[[ Text shown, beginning ]]

Meet the Team – Candyce Patterson

Please join us in celebrating and thanking our (NEW) Bereavement Coordinator, Candyce Patterson, MS, CLC! Thank you Candyce and WELCOME TO LONGLEAF! We are glad you are here!

Meet Candyce:

Married? Children?
I have been married for 25 years and have a 24 year-old son and 16 year-old daughter.

When did you first realize you wanted to go into this line of work?
I have been in the counseling and mental health field for approximately 14 years. I began utilizing my program management and counseling skills in Hospice 8 years ago as a favor. What was supposed to be a 6-month assignment to help a Volunteer Program meet compliance turned into a love for bringing joy, peace and comfort to terminally ill patients and their families.

What about your job in this field brings you this most joy?
I enjoy helping others understand the grief process. Letting them know that it is “Okay to not be okay” and that you can smile and laugh simultaneously while broken hearted and sad. I feel the most joy when I can assist a patient or family take the focus off of the dying and/or death process, and to shift it to fond memories, accomplishments and the overall meaning of life.

What is the most challenging aspect of your job?
The most challenging part of the job is that while we would love every death to be a good death, some will not be, which can complicate the grief process for families. In these moments, you have to pull from your cup and offer them emotional support that exceeds your regular scope of services. You have to put in the extra effort to get them to trust you enough to allow you to assist in navigating the grieving process.

[[ Text shown, end ]]
[[ Provided material, beginning ]]

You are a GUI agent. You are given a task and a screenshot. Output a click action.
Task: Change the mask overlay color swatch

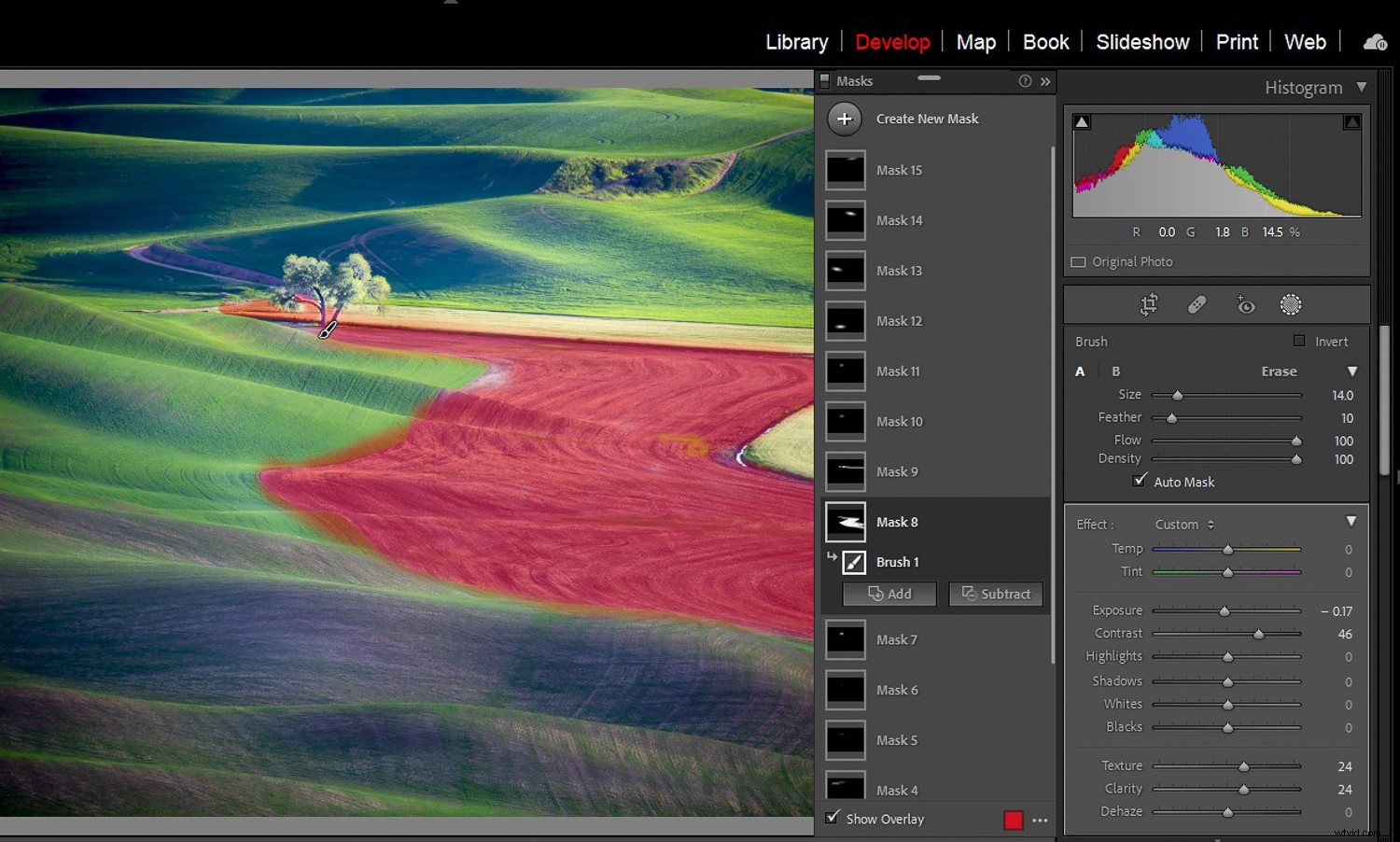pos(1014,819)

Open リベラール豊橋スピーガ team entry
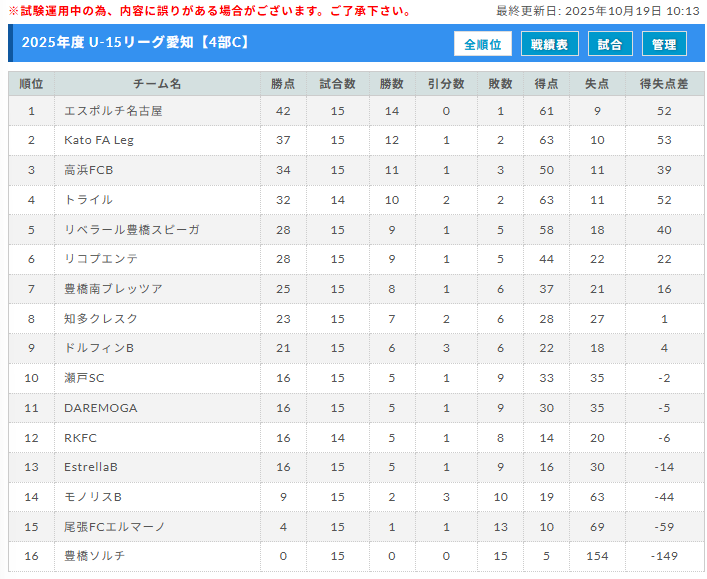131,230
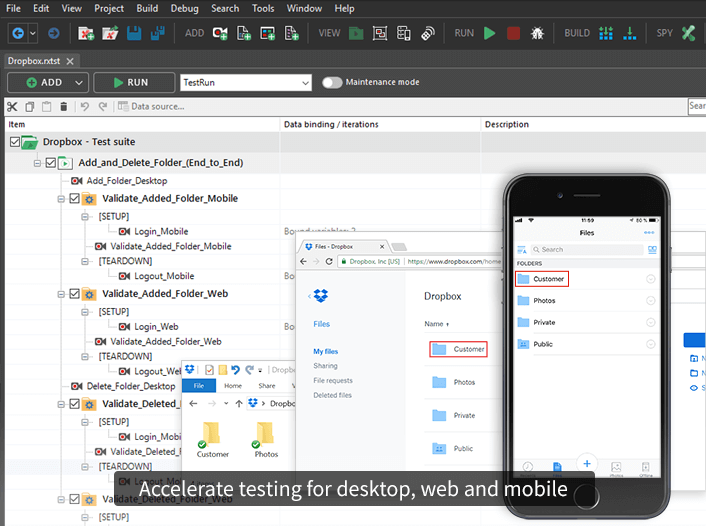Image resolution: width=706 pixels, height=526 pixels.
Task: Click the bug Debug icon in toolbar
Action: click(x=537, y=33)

[[ Provided material, end ]]

Activity 1:
According to the Candyce Patterson profile, how long has she been married?
Activity 2:
Decide whether each statement agrees with the Candyce Patterson profile: (a) She started working in hospice 8 years ago as a favor. (b) Her first hospice assignment was meant to last one year. (c) She has a 16-year-old daughter.
Activity 3:
Carry the Candyce Patterson profile forward from the point where it stops.
The entries have no connection to the Candyce Patterson profile.

Task response 1:
25 years.

Task response 2:
(a) Yes: "I began utilizing my program management and counseling skills in Hospice 8 years ago as a favor."
(b) No: "What was supposed to be a 6-month assignment"
(c) Yes: "16 year-old daughter"

Task response 3:
What would you say to someone wanting to go into the roles of spiritual/pastoral/bereavement support in the hospice setting?
What advice might you give them starting out? A common statement I hear is “I don’t know how you work in hospice.” My simple response is that it is a calling and a gift; therefore, there should be a natural love and compassion for individuals going through a crisis in their life. I feel volunteering in Patient Care and/or Bereavement is an excellent opportunity to determine if hospice is the right career setting for an individual.

Anything else you would like to share about your journey in the world of hospice?
Hospice is a special place in the medical scope of care. It is often misunderstood. In addition to serving families, I enjoy educating individuals on what the hospice benefit provides and how it contributes to quality of life for terminally ill patients and their families.